A series of characters is called a string. Strings have a variable length, so programming languages must provide a way to determine the length or end of the string. In C, the null character 0x00 signifies the end of a string. The figure shows the string “Hello!” stored in memory. The string is seven bytes long. The first character of the string is stored at the lowest byte address.

Procedure Calls

High-level languages often use procedures (also called functions) to reuse frequently accessed code and to make a program more readable. Procedures have inputs, called arguments, and an output, called the return value. Procedures should calculate the return value and cause no other unintended side effects.

When one procedure calls another, the calling procedure, the caller, and the called procedure, the callee, must agree on where to put the arguments and the return value. In MIPS, the caller conventionally places up to four arguments in registers$a0 - $a3 before making the procedure call, and the callee places the return value in registers $v0 - ävv1 before finishing. By following this convention, both procedures know where to find the arguments and return value, even if the caller and callee were written by different people.

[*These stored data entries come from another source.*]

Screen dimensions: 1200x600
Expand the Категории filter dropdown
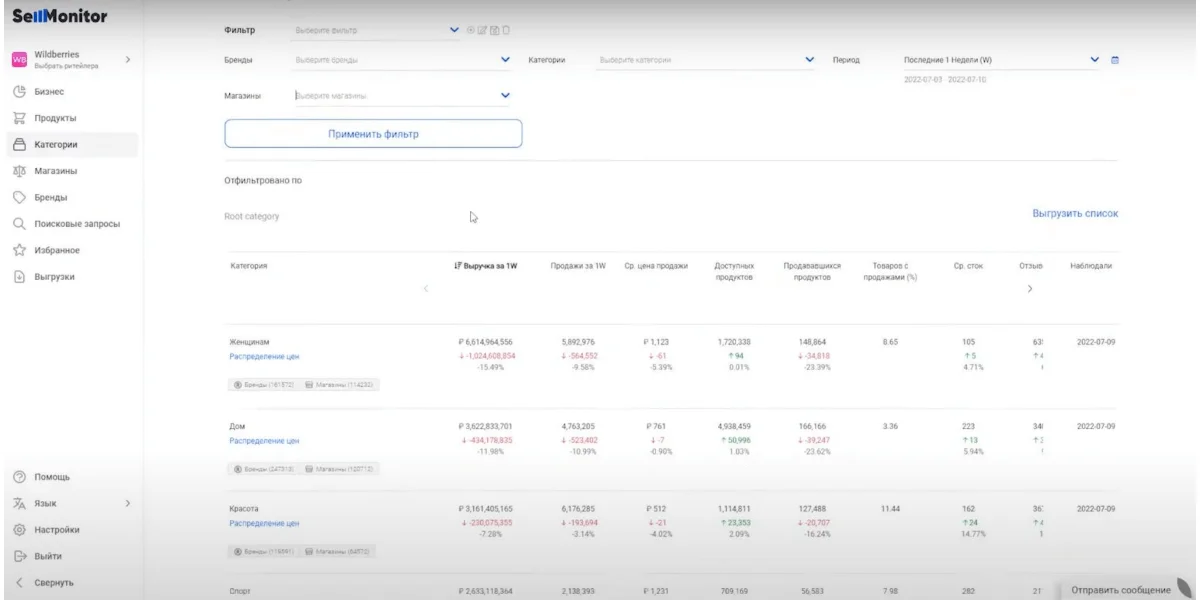[809, 61]
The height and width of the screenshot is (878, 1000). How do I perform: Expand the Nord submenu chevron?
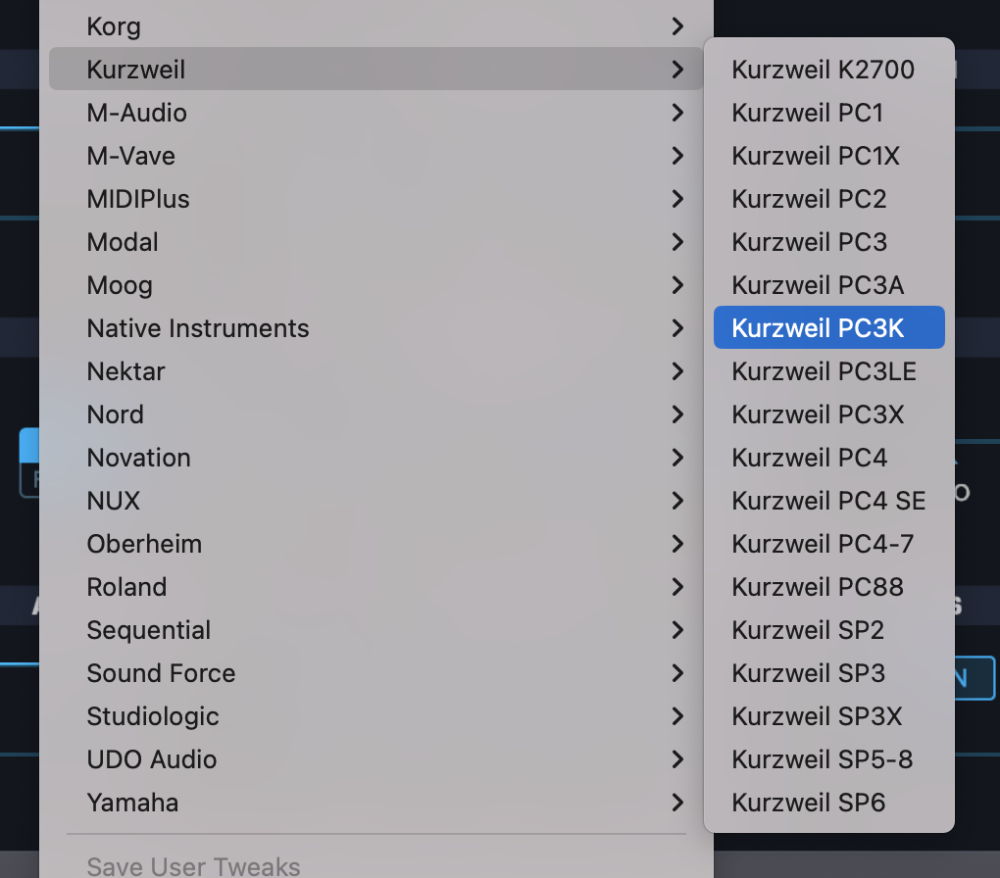pos(678,414)
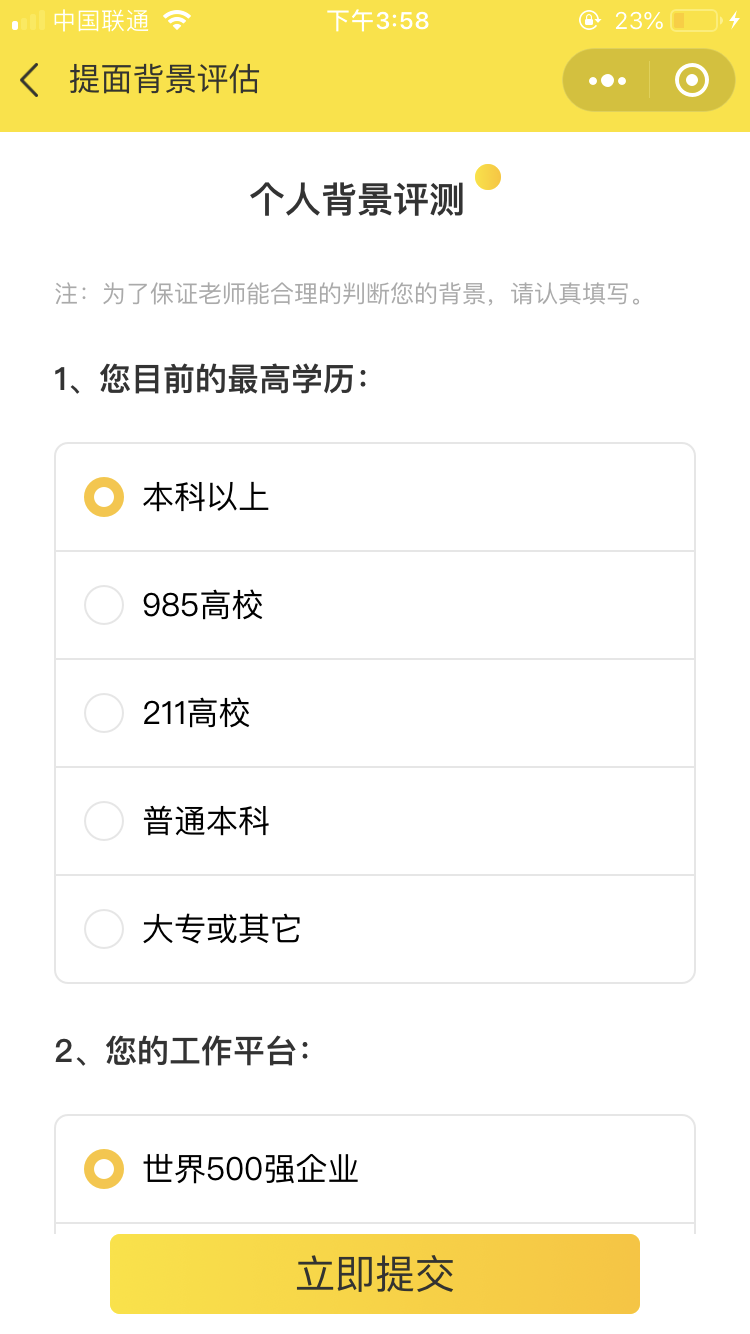This screenshot has height=1334, width=750.
Task: Tap the cellular signal bars icon
Action: click(28, 20)
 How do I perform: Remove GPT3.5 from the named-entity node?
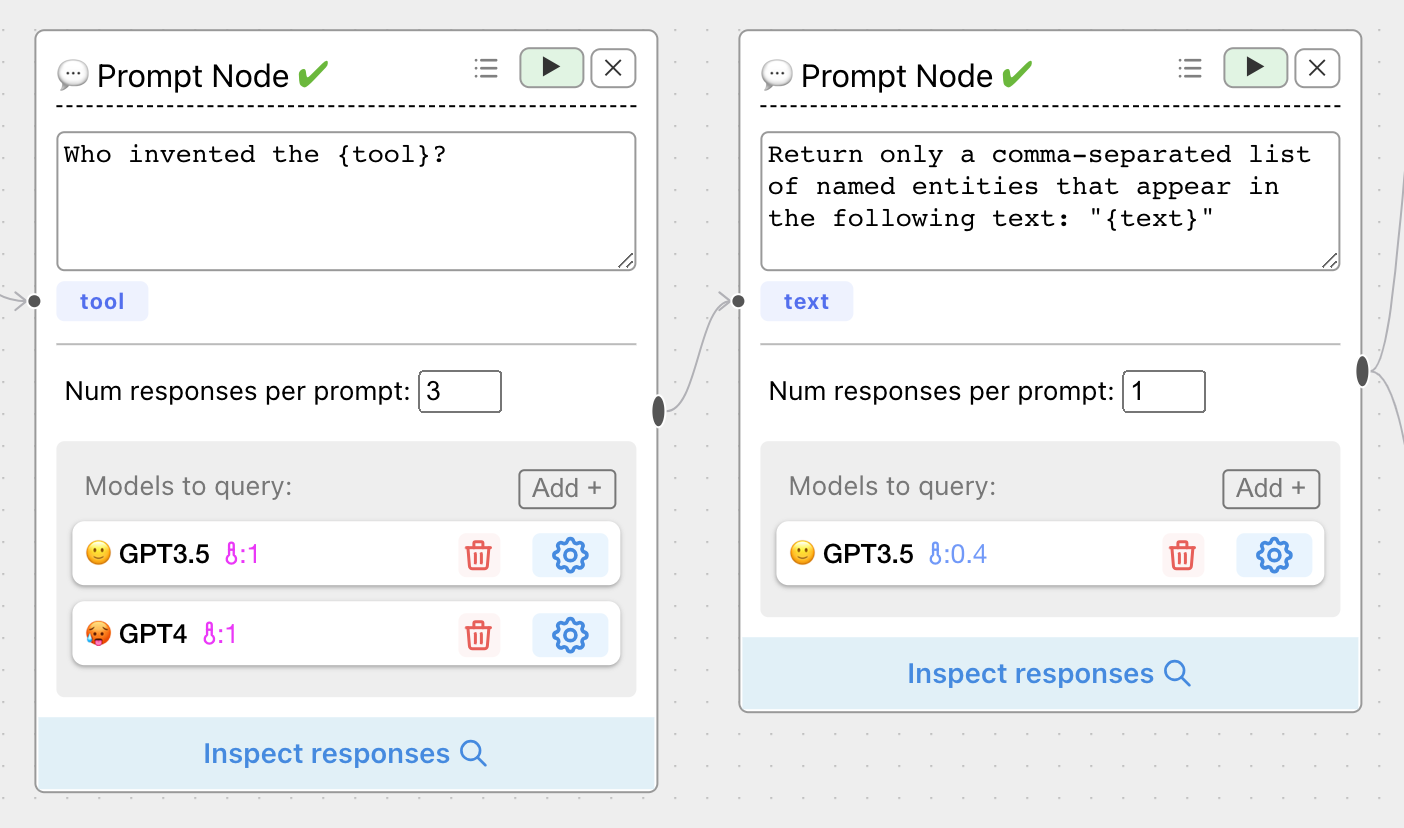[x=1182, y=555]
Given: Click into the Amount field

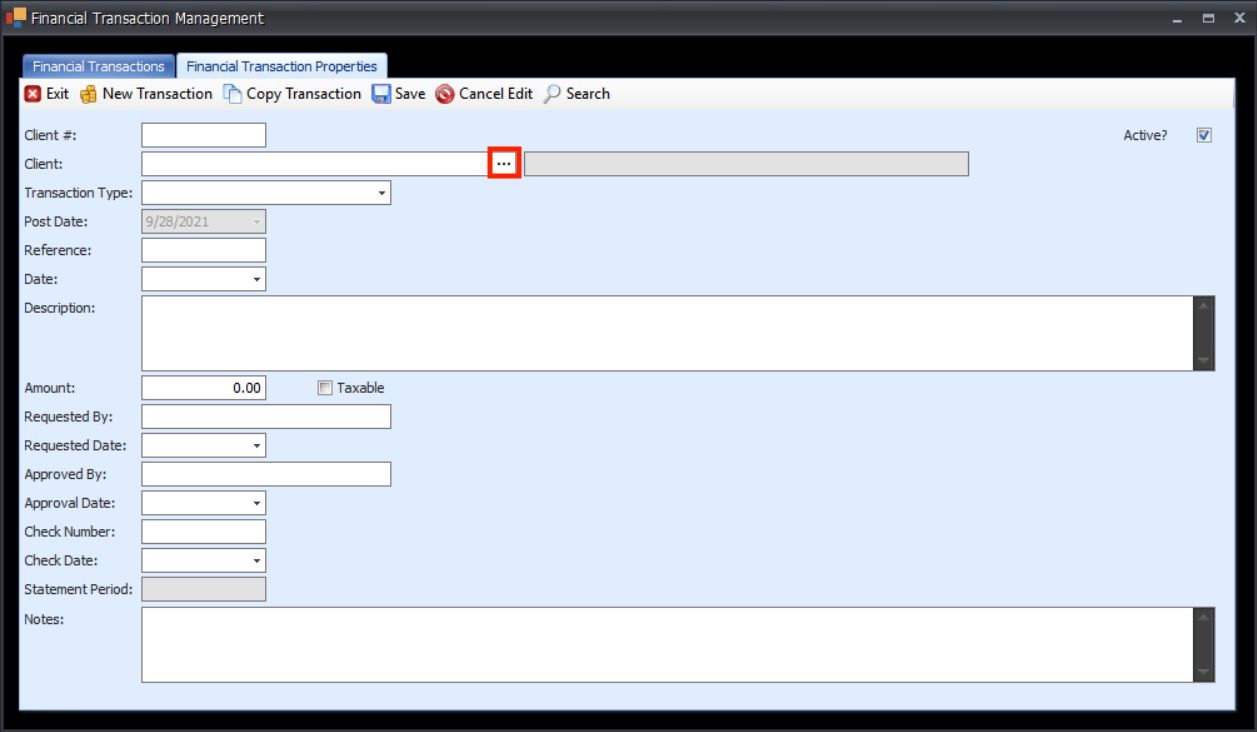Looking at the screenshot, I should pyautogui.click(x=204, y=388).
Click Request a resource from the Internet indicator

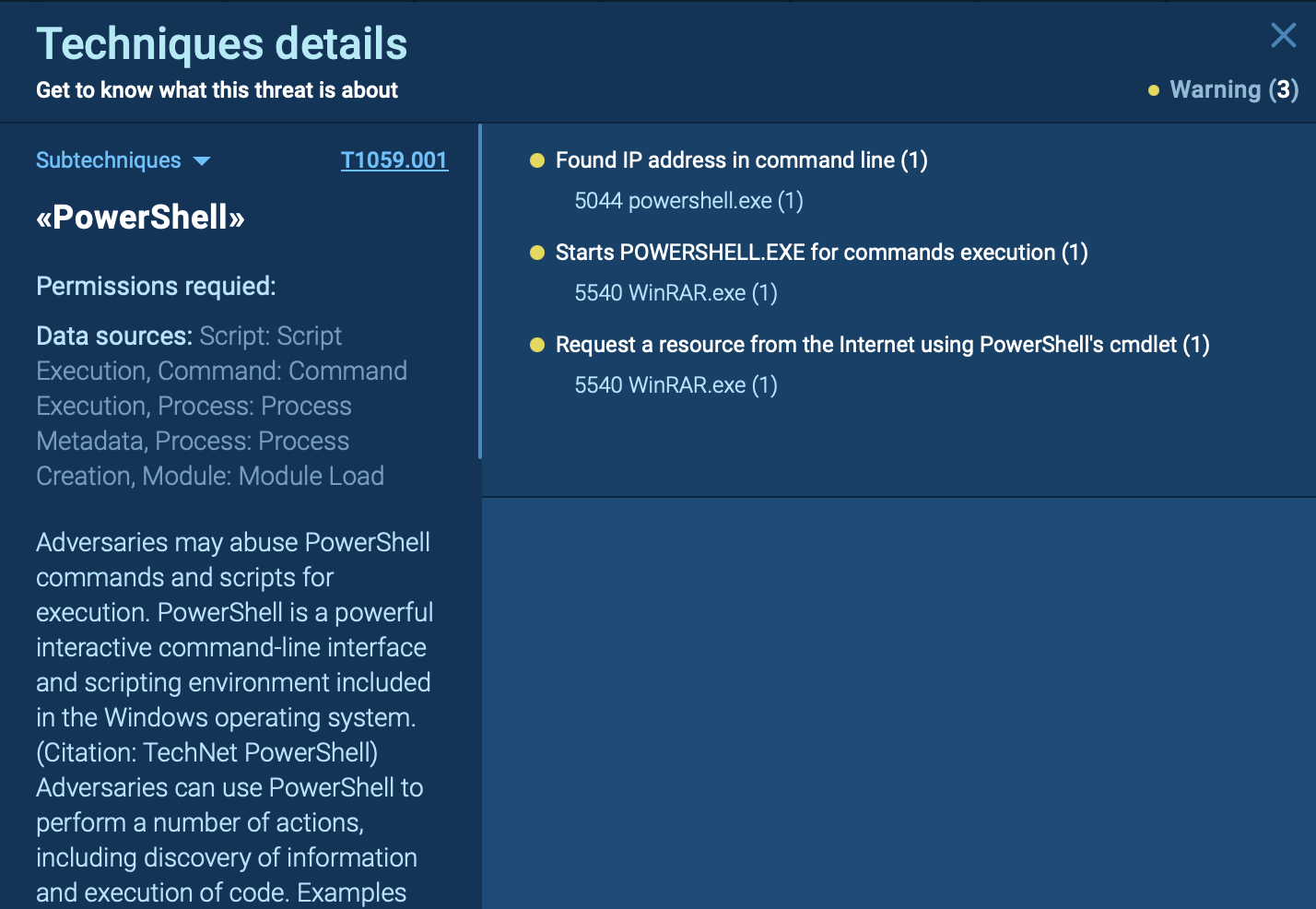pos(882,345)
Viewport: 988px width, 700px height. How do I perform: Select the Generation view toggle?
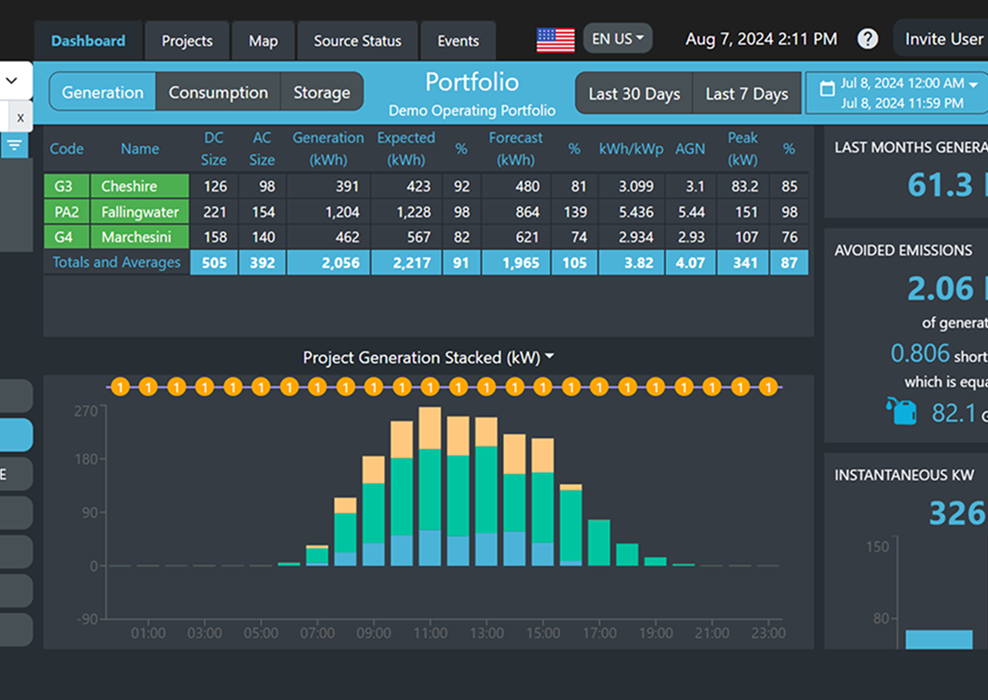103,92

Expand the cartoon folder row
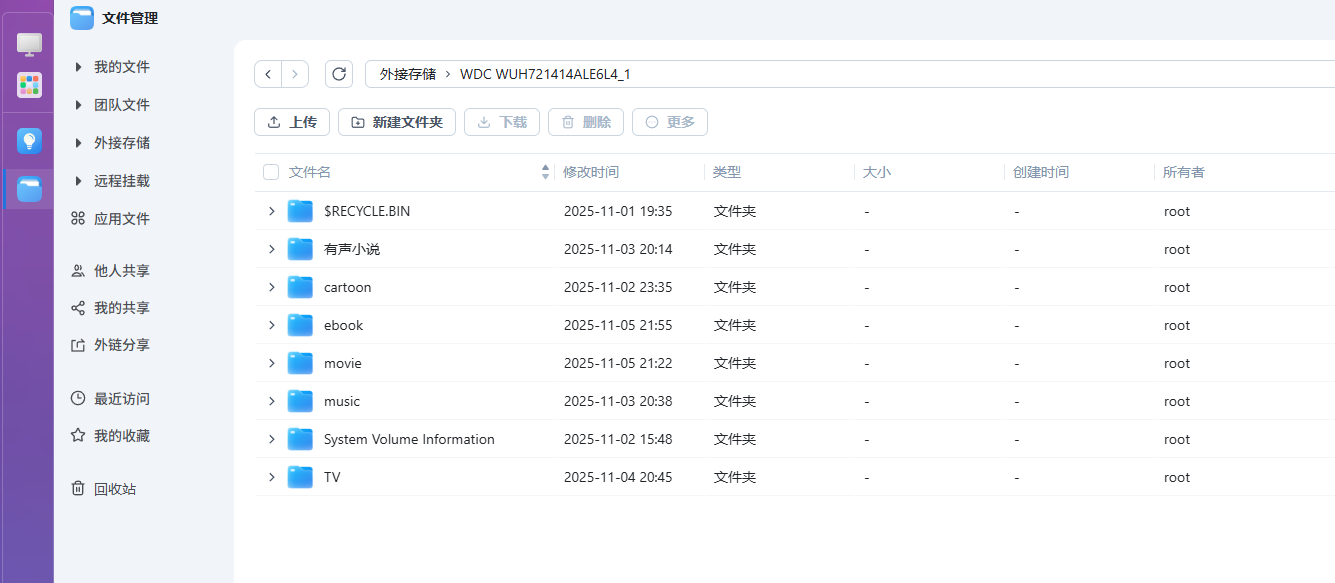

The callee must not interfere with the function of the caller. Briefly, this means that the callee must know where to return to after it completes and it must not trample on any registers or memory needed by the caller. The caller stores the return address in $ra at the same time it jumps to the callee using the jump and link instruction (jal). The callee must not overwrite any architectural state or memory that the caller is depending on. Specifically, the callee must leave the saved registers, $s0 - $s7, $ra, and the stack, a portion of memory used for temporary variables, unmodified.

Procedure Calls and Returns

MIPS uses the jump and link instruction (jal) to call a procedure and the jump register instruction (jr) to return from a procedure. The example shows the main procedure calling the simple procedure. main is the caller, and simple is the callee. The simple procedure is called with no input arguments and generates no return value; it simply returns to the caller.

int main() {
    simple();
    ...
}

void simple() {
    return;
}

main: jal simple
      ...

simple: jr $ra

Jump and link and jump register are the two essential instructions needed for a procedure call. jal performs two functions: it stores the address of the next instruction (the instruction after jal) in the return address register ($ra) and it jumps to the target instruction.

Input Arguments and Return Values

The procedure above is not very useful, because it receives no input from the calling procedure and returns no output. By MIPS convention, procedures use $a0 - $a3 for input arguments and $v0 - $v1 for the return value. In the example, the procedure diffofsums is called with four arguments and returns one result.

int main() {
    int y;
    ...
    y = diffofsums(2, 3, 4, 5);
    ...
}

int diffofsums(int f, int g, int h, int i) {
    int result = (f + g) - (h + i);
    return result;
}

main:
  ...
  addi $a0, $0, 2
  addi $a1, $0, 3
  addi $a2, $0, 4
  addi $a3, $0, 5
  jal diffofsums
  add $s0, $v0, $0

diffofsums:
  add $t0, $a0, $a1
  add $t1, $a2, $a3
  sub $s0, $t0, $t1
  add $v0, $s0, $0
  jr $ra

According to MIPS convention, the calling procedure, main, places the procedure arguments, from left to right, into the input registers, $a0 - $a3. The called procedure, diffofsums, stores the return value in the return register, $v0.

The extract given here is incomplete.